Perhaps the most environmentally enlightened of the three islands, St. Barts has long been doing its bit to protect the environment -- even though getting food and goods onto the island is a massive daily (and carbon-footprint-heavy) enterprise. Islanders are natural recyclers -- they've had to be; the island has little arable land and no fresh water. Many of the old-timers still collect rain water in cisterns; some even drink it! Most people bring recycled or cloth bags to grocery stores, and eco-conscious chefs are building menus around local and sustainable food sources. Trash is rarely seen on beaches; visitors are asked to take out whatever they bring in.
General Resources for Responsible Travel
The following websites provide valuable wide-ranging information on sustainable travel.

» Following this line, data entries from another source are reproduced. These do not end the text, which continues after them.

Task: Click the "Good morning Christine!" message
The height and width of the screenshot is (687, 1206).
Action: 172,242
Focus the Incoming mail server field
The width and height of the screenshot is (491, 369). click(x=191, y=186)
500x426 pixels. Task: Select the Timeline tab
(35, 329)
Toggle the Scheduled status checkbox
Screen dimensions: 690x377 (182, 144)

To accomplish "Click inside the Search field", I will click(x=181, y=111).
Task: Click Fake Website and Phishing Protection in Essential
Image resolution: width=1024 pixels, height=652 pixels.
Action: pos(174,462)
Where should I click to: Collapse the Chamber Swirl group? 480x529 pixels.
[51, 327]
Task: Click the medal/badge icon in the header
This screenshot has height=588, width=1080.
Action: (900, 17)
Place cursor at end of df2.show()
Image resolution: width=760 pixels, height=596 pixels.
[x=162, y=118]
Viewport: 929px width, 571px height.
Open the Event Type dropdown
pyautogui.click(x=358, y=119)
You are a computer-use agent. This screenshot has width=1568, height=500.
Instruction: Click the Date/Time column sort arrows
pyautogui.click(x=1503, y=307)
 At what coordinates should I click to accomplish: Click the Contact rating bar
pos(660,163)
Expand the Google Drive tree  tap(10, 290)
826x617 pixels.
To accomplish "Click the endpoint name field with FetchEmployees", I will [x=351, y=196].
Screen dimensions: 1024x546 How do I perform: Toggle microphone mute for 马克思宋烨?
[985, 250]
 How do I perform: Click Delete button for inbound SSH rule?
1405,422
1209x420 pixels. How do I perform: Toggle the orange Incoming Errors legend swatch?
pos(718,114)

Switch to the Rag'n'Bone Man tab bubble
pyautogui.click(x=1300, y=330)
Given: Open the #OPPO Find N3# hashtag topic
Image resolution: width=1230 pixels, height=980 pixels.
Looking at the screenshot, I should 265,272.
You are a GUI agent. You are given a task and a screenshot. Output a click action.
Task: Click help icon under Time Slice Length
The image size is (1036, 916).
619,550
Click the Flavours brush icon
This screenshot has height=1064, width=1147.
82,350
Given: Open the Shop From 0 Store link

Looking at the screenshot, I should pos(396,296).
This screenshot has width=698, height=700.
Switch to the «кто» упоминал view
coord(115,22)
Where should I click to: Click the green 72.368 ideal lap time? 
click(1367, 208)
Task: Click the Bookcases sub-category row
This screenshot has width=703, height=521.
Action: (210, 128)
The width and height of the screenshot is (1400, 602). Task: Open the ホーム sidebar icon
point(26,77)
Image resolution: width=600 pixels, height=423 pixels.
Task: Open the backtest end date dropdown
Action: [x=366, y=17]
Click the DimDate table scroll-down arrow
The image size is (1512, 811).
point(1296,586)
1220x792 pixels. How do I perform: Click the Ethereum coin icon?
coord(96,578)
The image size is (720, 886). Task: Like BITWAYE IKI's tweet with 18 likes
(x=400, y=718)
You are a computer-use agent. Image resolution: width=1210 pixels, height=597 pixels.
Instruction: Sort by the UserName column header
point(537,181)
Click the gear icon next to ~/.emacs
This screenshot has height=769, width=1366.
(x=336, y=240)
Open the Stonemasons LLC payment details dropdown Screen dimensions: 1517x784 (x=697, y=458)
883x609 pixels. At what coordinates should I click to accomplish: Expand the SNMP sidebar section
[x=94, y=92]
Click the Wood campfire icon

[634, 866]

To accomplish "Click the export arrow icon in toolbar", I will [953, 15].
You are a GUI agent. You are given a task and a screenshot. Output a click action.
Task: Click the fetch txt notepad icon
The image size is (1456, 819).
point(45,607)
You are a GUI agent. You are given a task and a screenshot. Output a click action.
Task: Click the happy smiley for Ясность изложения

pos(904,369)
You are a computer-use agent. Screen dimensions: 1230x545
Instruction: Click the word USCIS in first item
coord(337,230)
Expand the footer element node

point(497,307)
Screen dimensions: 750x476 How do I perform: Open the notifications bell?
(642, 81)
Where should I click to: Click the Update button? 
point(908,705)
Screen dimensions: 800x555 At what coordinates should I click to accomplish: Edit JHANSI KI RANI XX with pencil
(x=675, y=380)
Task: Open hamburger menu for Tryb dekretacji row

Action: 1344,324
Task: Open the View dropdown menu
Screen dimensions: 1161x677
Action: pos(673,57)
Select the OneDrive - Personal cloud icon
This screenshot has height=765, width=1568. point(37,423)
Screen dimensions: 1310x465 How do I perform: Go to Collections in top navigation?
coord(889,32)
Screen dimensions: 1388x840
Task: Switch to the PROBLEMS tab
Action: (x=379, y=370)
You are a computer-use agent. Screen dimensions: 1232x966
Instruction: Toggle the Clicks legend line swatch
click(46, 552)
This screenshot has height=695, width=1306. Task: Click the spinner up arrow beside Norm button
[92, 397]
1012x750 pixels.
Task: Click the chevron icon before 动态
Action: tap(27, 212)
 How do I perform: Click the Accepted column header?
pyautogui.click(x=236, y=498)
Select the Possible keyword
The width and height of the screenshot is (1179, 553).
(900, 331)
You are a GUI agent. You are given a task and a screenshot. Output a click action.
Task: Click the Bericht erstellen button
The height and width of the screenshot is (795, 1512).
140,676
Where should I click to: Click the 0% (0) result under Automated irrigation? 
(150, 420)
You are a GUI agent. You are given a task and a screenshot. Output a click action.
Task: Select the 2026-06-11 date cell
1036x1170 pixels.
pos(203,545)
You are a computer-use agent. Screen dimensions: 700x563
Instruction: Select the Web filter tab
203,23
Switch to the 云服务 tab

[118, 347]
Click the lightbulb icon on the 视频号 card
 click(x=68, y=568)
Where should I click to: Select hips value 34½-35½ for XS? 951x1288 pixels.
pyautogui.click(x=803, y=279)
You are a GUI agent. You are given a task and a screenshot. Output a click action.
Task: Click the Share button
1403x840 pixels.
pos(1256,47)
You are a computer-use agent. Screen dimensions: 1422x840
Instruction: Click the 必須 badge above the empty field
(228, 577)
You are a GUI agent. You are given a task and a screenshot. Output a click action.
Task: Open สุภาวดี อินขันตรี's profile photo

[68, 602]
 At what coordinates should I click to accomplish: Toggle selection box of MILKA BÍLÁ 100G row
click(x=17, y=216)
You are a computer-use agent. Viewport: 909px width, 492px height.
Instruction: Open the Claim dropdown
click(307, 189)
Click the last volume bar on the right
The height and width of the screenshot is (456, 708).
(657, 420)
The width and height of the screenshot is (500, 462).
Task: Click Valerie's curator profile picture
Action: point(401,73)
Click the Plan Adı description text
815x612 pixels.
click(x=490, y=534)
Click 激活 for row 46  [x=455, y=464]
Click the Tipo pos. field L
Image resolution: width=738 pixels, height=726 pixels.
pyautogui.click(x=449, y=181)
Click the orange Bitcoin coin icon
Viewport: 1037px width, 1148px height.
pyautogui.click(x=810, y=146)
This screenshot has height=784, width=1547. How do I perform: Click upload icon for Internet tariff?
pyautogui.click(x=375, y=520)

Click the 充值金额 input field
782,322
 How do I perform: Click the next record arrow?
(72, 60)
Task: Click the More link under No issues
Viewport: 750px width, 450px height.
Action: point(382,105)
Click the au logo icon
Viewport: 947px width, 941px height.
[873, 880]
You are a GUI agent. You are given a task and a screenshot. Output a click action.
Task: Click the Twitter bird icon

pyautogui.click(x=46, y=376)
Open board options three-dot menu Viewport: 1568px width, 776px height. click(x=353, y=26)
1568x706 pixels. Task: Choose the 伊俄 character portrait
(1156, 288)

- Responsible Travel (www.responsibletravel.com) is a great source of sustainable travel ideas; the site is run by a spokesperson for ethical tourism in the travel industry. Sustainable Travel International (www.sustainabletravelinternational.org) promotes ethical tourism practices, and manages an extensive directory of sustainable properties and tour operators around the world.
- Carbonfund (www.carbonfund.org), TerraPass (www.terrapass.org), and Cool Climate (http://coolclimate.berkeley.edu) provide info on "carbon offsetting," or offsetting the greenhouse gas emitted during flights.
- Greenhotels (www.greenhotels.com) recommends green-rated member hotels around the world that fulfill the company's stringent environmental requirements. Environmentally Friendly Hotels (www.environmentallyfriendlyhotels.com) offers more green accommodation ratings.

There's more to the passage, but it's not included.